Please report every line in the listing below that contains the word "agent". Letter case matters.

Data shown:
= = = =
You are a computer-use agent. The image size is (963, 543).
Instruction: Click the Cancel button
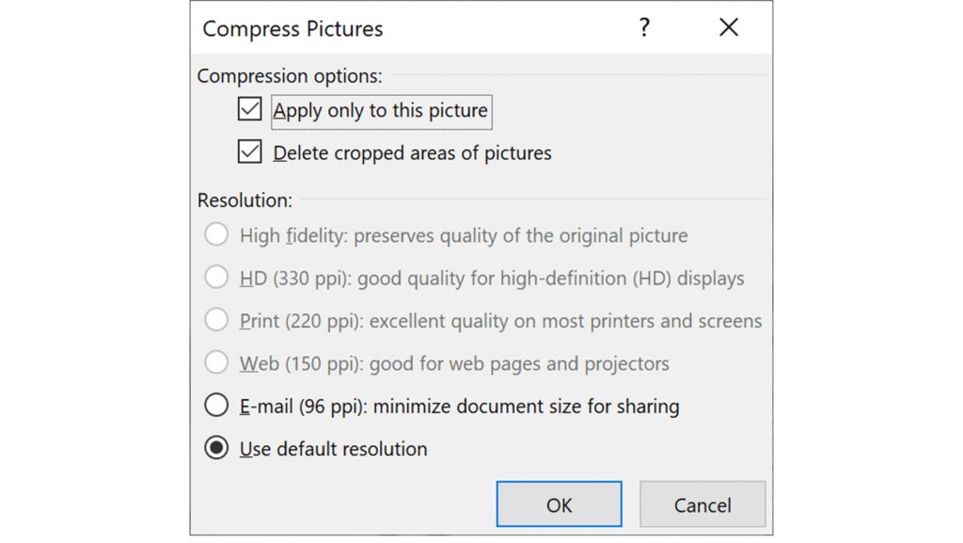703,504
= = = =
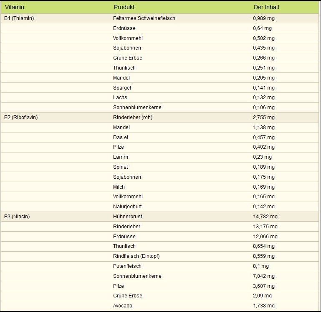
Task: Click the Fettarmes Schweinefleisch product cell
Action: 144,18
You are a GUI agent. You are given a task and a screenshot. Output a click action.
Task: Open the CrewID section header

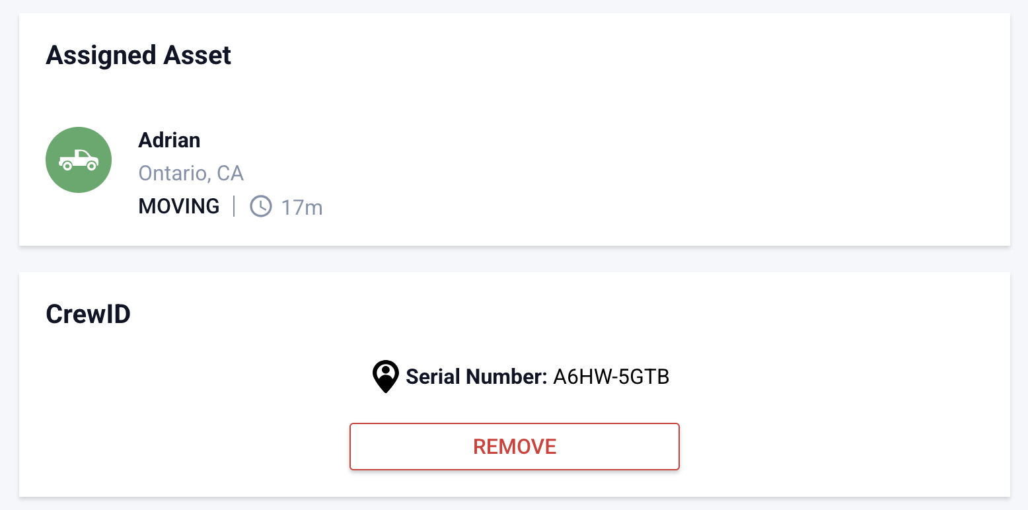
= = = =
Completed task:
You are a computer-use agent. The image size is (963, 543).
You are a GUI agent. You are given a task and a screenshot. Output a click action.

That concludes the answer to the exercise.